■ Task description:
Each entry below is to be transcribed exactly; pictures are not copied.

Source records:

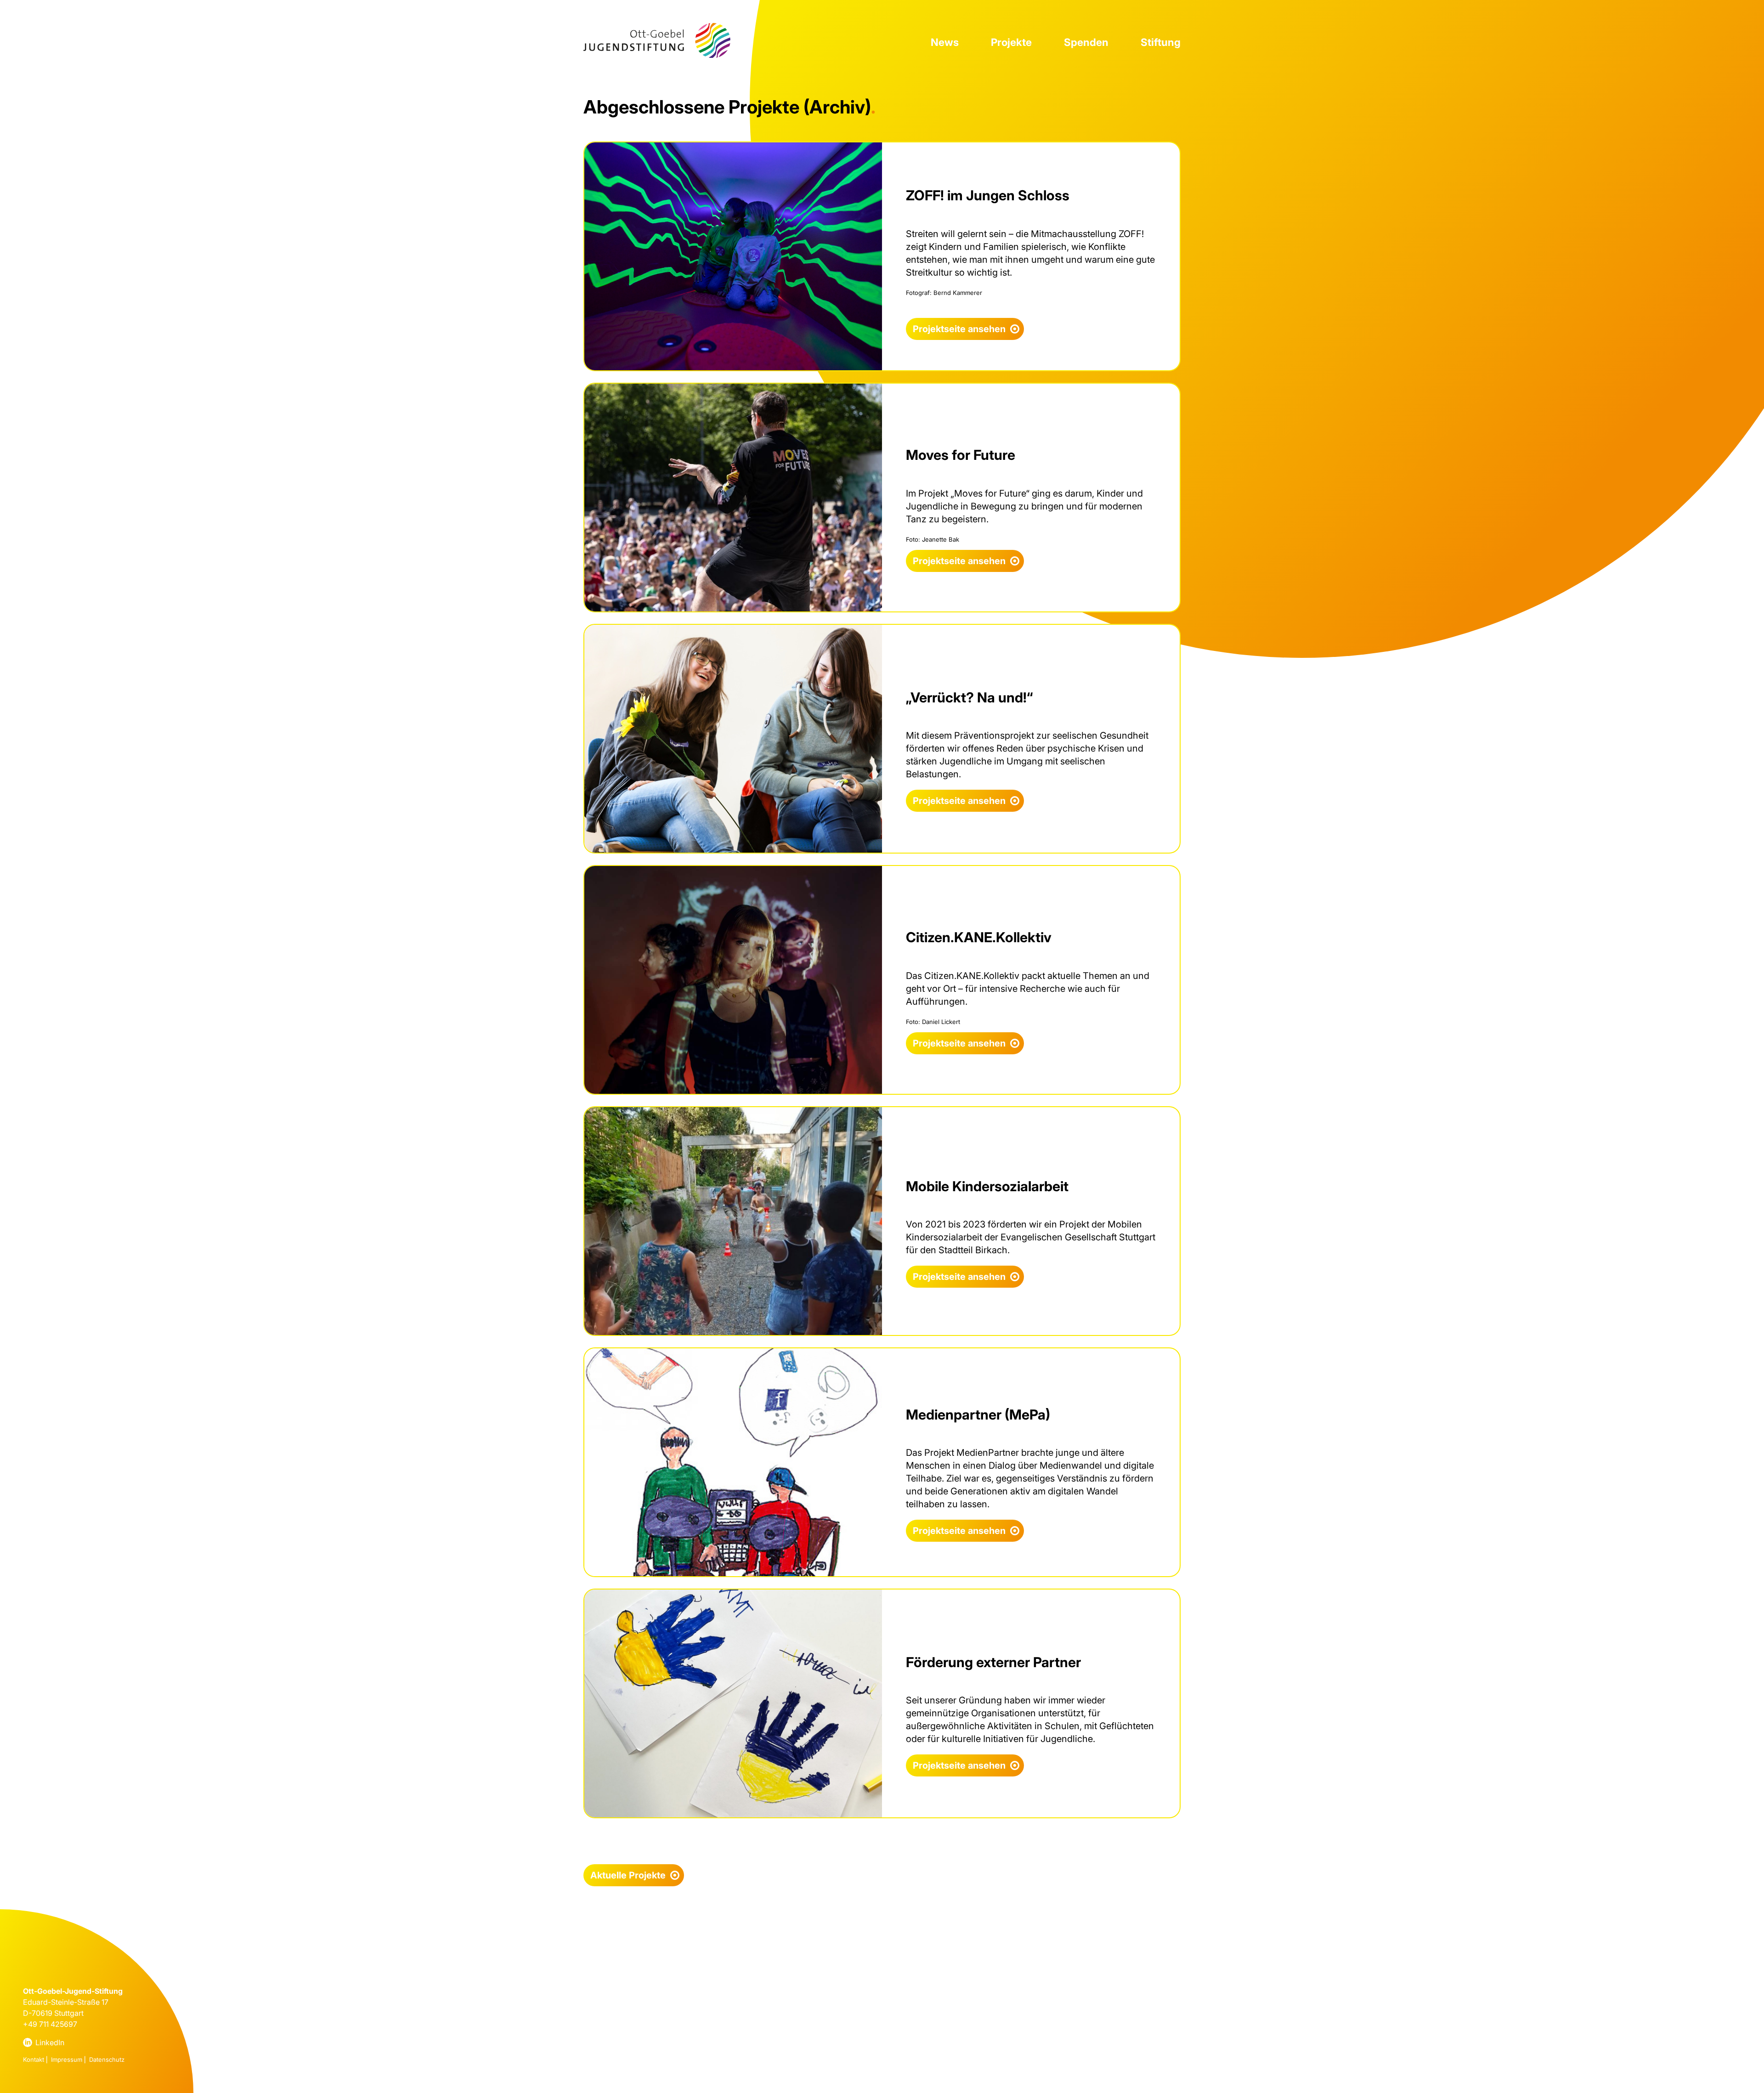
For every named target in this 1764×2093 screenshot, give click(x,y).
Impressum (66, 2059)
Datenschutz (106, 2059)
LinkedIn (49, 2042)
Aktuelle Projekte (628, 1875)
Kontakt (33, 2059)
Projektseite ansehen (959, 328)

■ Finished exercise:
For every named target in this 1764×2093 screenshot, give click(x,y).
Impressum (66, 2059)
Datenschutz (106, 2059)
LinkedIn (49, 2042)
Aktuelle Projekte (628, 1875)
Kontakt (33, 2059)
Projektseite ansehen (959, 328)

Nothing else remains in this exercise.